Your goal:
Transcribe the listing word for word. Begin at its first line and end with the line containing "Given: Click the Custom Labels tag icon".

Records shown:
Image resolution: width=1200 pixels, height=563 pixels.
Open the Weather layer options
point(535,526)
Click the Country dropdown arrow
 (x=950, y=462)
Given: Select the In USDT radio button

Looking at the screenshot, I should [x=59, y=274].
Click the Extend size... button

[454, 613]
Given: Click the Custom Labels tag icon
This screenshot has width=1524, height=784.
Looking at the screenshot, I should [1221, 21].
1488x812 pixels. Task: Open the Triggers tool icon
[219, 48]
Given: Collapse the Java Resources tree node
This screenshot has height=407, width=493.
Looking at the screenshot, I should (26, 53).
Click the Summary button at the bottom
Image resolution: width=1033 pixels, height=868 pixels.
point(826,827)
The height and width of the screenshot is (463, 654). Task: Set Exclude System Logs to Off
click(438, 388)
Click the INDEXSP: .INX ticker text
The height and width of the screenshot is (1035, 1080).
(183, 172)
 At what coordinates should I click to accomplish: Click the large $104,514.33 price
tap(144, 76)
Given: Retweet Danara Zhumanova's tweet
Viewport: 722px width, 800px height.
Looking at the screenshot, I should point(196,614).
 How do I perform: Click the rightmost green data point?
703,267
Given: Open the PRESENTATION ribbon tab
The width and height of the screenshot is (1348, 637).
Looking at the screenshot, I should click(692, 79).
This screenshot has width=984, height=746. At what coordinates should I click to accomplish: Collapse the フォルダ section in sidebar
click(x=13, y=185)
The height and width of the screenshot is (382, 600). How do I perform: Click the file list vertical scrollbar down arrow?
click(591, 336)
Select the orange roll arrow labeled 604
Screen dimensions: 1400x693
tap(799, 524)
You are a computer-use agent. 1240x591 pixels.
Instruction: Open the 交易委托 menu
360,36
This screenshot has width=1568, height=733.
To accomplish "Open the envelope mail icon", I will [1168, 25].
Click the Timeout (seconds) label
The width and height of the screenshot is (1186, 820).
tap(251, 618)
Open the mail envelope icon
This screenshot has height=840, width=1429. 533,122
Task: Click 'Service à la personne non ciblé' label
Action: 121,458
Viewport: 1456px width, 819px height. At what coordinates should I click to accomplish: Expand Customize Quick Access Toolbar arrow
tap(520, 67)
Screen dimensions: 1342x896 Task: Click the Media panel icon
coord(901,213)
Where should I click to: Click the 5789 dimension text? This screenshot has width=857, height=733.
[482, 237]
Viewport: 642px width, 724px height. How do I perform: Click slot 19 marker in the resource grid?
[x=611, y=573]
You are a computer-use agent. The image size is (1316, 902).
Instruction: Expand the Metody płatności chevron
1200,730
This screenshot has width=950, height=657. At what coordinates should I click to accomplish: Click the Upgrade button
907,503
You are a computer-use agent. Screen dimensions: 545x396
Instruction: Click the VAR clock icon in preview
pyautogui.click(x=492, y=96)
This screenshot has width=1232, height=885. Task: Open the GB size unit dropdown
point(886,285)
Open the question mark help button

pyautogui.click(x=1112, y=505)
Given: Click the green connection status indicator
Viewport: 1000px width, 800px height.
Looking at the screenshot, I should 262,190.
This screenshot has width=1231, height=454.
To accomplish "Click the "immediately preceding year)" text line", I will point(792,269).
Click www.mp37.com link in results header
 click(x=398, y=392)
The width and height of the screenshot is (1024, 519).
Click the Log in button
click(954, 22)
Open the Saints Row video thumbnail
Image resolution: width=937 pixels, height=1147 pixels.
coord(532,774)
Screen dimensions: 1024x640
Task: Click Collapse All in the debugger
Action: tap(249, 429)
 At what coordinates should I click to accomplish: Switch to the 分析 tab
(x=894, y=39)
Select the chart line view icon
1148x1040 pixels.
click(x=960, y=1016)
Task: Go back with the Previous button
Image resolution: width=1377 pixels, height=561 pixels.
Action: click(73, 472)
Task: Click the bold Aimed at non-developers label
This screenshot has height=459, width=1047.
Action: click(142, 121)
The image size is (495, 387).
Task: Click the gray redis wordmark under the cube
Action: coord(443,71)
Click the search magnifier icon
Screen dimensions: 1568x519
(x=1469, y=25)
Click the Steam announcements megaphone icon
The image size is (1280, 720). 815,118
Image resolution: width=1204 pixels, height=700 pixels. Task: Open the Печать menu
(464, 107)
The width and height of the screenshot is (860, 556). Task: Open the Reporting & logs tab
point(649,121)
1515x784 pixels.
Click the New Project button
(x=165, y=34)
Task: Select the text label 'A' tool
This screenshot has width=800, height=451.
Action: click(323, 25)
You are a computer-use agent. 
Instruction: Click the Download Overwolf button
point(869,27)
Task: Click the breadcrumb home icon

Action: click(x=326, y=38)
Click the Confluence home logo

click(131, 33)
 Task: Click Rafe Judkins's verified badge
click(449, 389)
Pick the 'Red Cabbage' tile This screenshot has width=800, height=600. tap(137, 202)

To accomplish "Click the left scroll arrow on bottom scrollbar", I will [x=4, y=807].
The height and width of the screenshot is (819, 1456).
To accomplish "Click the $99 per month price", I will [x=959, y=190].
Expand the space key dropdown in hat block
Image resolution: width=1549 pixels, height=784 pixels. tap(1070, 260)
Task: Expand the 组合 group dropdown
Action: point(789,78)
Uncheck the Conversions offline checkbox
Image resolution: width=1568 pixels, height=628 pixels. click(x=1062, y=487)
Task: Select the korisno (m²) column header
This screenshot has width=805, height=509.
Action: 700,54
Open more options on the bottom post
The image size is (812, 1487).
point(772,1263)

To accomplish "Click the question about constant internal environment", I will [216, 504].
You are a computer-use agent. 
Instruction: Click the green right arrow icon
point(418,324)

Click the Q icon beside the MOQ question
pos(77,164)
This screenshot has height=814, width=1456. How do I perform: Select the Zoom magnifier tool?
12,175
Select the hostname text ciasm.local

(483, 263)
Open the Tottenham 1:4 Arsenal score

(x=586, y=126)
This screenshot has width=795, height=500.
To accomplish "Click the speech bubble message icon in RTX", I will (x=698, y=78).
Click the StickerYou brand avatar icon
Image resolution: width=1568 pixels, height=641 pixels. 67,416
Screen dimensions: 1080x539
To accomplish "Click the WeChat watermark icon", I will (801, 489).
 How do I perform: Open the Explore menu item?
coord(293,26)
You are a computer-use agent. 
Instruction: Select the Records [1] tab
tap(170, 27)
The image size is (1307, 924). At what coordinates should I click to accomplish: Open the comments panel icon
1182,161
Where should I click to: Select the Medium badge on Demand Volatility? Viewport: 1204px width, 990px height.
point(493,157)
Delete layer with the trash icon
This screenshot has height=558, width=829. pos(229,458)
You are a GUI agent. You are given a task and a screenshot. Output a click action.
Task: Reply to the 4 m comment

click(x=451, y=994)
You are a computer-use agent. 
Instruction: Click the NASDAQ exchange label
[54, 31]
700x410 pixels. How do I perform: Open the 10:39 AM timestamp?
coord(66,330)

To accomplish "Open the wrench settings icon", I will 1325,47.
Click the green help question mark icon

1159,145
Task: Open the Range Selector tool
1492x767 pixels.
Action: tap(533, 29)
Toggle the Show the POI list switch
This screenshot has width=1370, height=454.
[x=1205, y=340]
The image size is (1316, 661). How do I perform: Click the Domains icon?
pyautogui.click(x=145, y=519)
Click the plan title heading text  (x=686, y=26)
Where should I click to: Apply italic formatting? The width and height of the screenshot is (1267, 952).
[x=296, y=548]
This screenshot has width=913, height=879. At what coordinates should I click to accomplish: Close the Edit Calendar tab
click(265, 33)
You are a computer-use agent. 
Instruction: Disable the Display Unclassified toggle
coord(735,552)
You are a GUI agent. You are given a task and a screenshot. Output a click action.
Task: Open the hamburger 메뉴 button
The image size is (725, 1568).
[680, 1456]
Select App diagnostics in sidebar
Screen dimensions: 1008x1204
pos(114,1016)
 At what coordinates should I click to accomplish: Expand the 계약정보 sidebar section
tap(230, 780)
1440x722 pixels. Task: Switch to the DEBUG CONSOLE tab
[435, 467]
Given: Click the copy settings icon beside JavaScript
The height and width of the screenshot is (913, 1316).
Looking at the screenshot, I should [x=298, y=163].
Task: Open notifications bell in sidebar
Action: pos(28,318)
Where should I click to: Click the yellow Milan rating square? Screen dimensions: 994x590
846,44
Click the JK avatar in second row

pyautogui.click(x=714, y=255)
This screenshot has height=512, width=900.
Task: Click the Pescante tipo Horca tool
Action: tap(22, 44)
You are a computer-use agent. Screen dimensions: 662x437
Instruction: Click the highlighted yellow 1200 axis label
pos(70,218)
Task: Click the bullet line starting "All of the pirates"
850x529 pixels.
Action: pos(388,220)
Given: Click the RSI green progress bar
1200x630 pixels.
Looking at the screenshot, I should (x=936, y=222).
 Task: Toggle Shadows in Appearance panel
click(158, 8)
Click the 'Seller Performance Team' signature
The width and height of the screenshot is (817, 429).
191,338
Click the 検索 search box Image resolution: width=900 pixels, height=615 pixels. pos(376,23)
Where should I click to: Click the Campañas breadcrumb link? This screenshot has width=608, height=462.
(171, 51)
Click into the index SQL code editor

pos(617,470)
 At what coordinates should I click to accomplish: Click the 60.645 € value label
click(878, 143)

Exercise output:
Image resolution: width=1200 pixels, height=563 pixels.
Open the Weather layer options
point(535,526)
Click the Country dropdown arrow
 (x=950, y=462)
Given: Select the In USDT radio button

Looking at the screenshot, I should [x=59, y=274].
Click the Extend size... button

[454, 613]
Given: Click the Custom Labels tag icon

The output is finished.